Missbrauchsvermeidungsregelung § 50d Abs. 3 EStG auf EU-Fälle nicht mehr anwendbar

11.04.2018

Der Europäische Gerichtshof (EuGH) hat in der Entscheidung „Deister u.a.“ (C-504/16 vom 20. Dezember 2017) die Europarechtswidrigkeit der Missbrauchsvermeidungsregelung des § 50d Abs. 3 EStG in der Fassung des Jahressteuergesetzes 2007 festgestellt (siehe Blogpost vom 15. Januar 2017). Bereits damals wurde angenommen, dass diese Entscheidung auch für die aktuell gültige Regelung mindestens Signalwirkung haben würde. Dies hat sich nun bestätigt.

Keine Anwendung auf Fälle, die unter die Mutter-Tocher-Richtlinie fallen

Das Bundesfinanzministerium hat ein Schreiben veröffentlicht (IV B 3 - S 2411/07/10016, DOK2018/0148776 vom 4. April 2018), in dem es die Anwendung auch des aktuellen § 50d Abs. 3 EStG für Fälle ausschließt, die unter die Mutter-Tocher-Richtlinie fallen.

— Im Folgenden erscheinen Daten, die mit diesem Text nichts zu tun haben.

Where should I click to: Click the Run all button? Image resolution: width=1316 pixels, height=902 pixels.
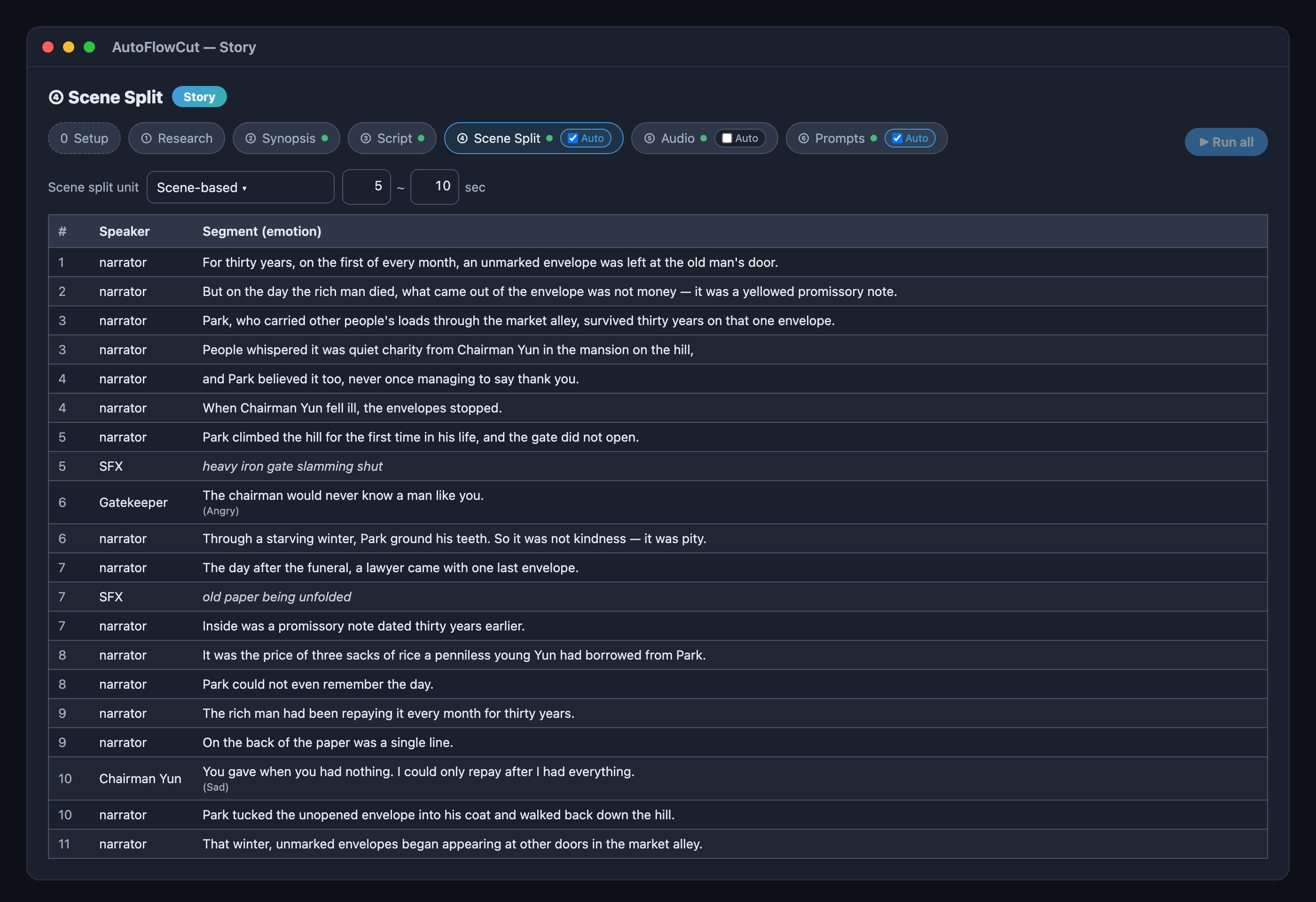pyautogui.click(x=1226, y=142)
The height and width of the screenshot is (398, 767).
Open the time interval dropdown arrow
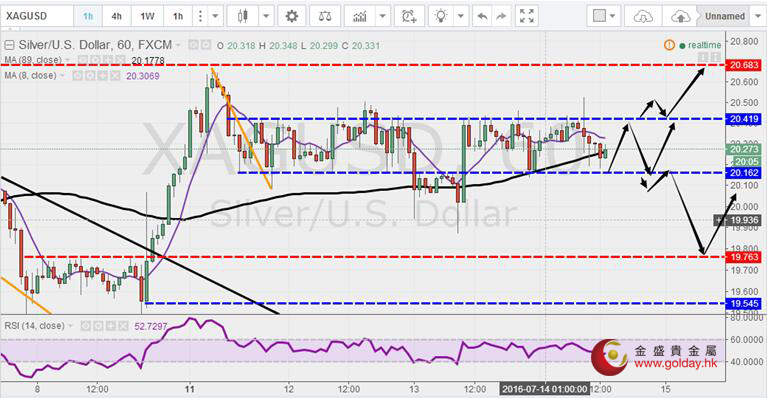coord(215,16)
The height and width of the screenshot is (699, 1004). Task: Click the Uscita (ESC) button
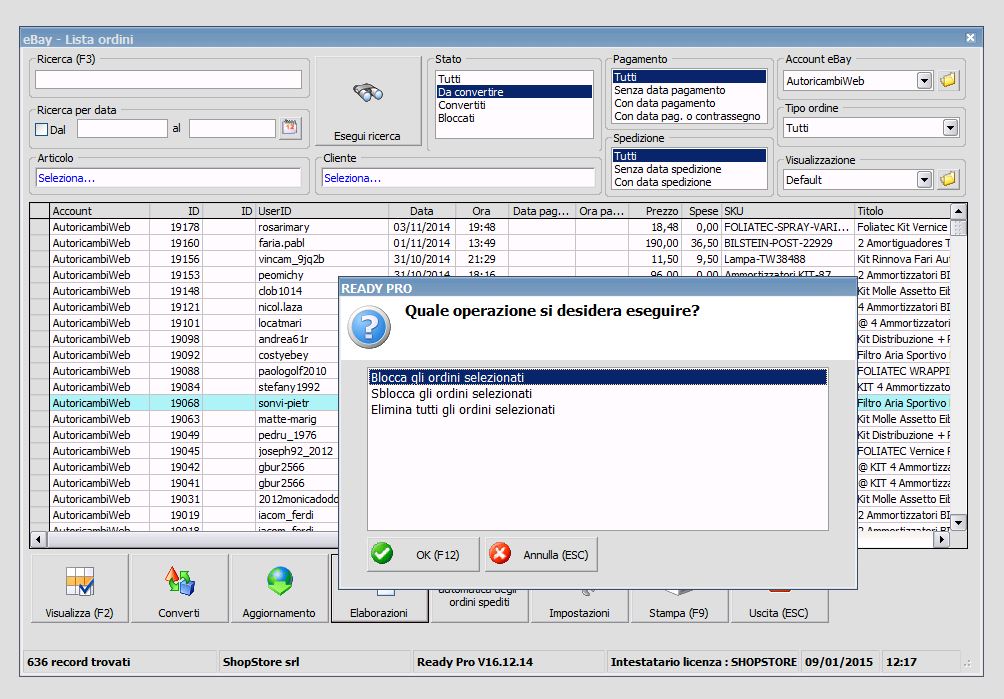[x=778, y=612]
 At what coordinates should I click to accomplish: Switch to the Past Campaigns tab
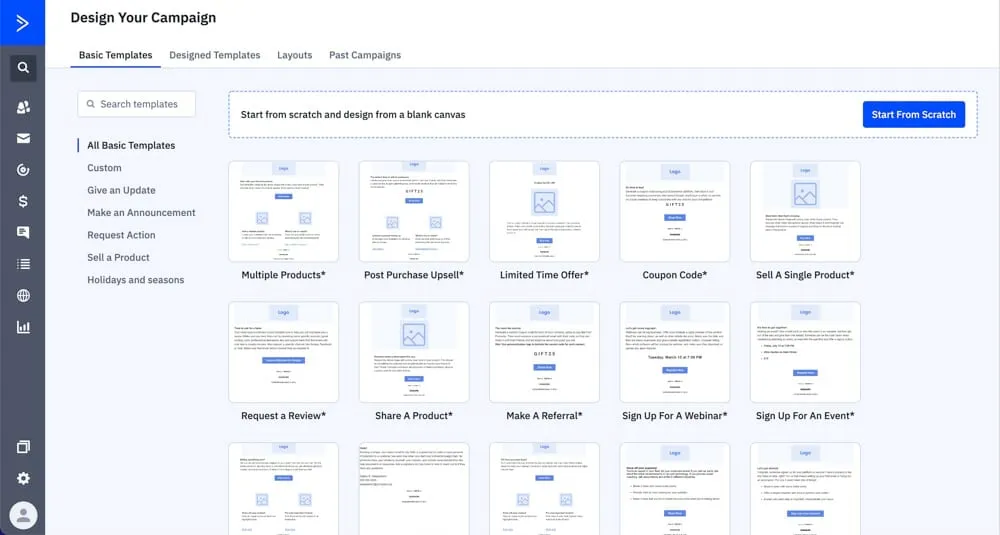365,55
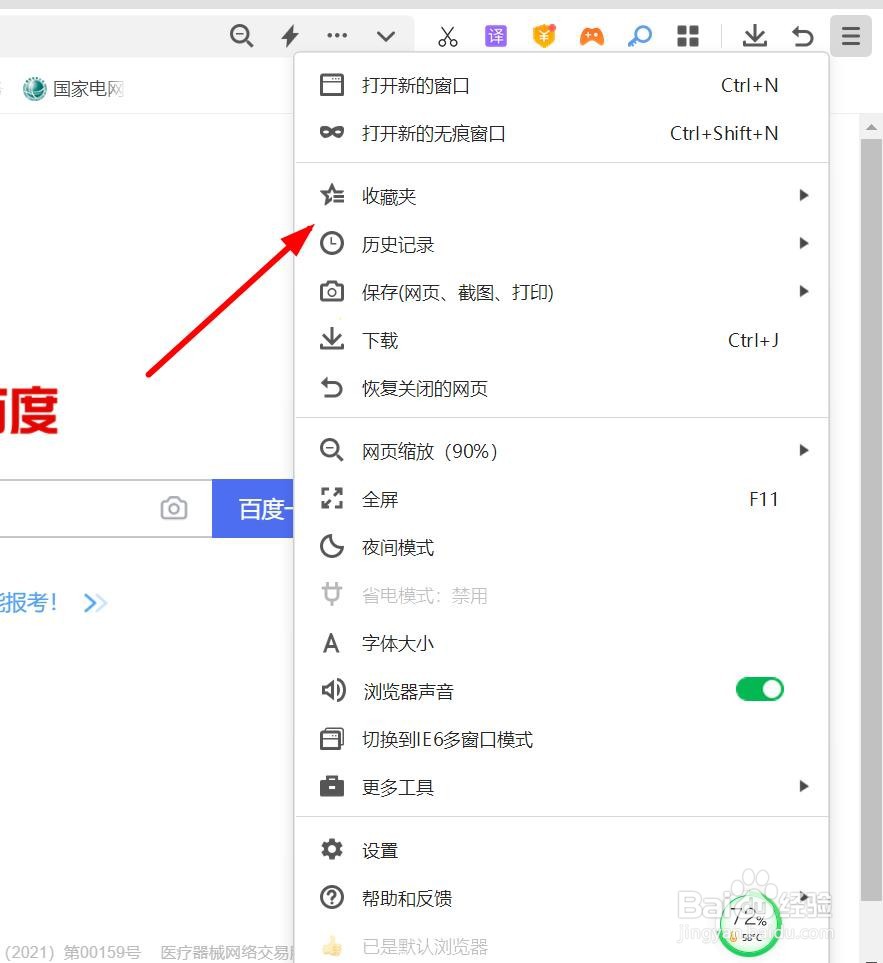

Insoweit nimmt es eine Entscheidung in den diesbezüglich anhängigen Fällen beim EuGH vorweg.

 

Nunmehr wird in diesen Fällen auch die Verwaltung von Wirtschaftsgütern als Teilnahme am allgemeinen wirtschaftlichen Verkehr angesehen, wenn die Gesellschaft ihre Rechte als Gesellschafterin tatsächlich ausübt. Auch wird nicht zwingend vorausgesetzt, dass der für die Verwaltung von Wirtschaftsgütern erforderliche angemessenen eingerichtete Geschäftsbetrieb ständig sowohl geschäftsleitendes als auch anderes Personal beschäftigt. Eine Erstattung der Kapitalertragsteuer soll jedoch weiter ausgeschlossen sein, wenn sich aus einer Gesamtwürdigung der Umstände des Einzelfalls ergebe, dass mit der Einschaltung der ausländischen Gesellschaft im Wesentlichen nur ein steuerlicher Vorteil bezweckt werden soll. Damit werden nicht nur die Rechtsgrundsätze aus der „Deister“-Entscheidung umgesetzt, sondern ausgehend von der Entscheidung insoweit auch die Europarechtswidrigkeit der aktuellen Fassung der Norm faktisch anerkannt.

§ 50d Abs. 3 EStG gilt weiter in DBA-, Drittstaats- oder EWR-Fällen

Allerdings wird diese erfreuliche Nachricht durch die im BMF-Schreiben nicht genannten Sachverhaltskonstellationen getrübt: Beispielsweise in DBA-, Drittstaats- oder auch EWR-Fällen soll demnach § 50d Abs. 3 EStG weiter unverändert Anwendung finden. Ob dieses Vorgehen zutreffend ist, darf mit guten Argumenten bezweifelt werden. Auch hier finden die zur alten Fassung vom EuGH geltend gemachten Zweifel an der Norm grundsätzlich Anwendung.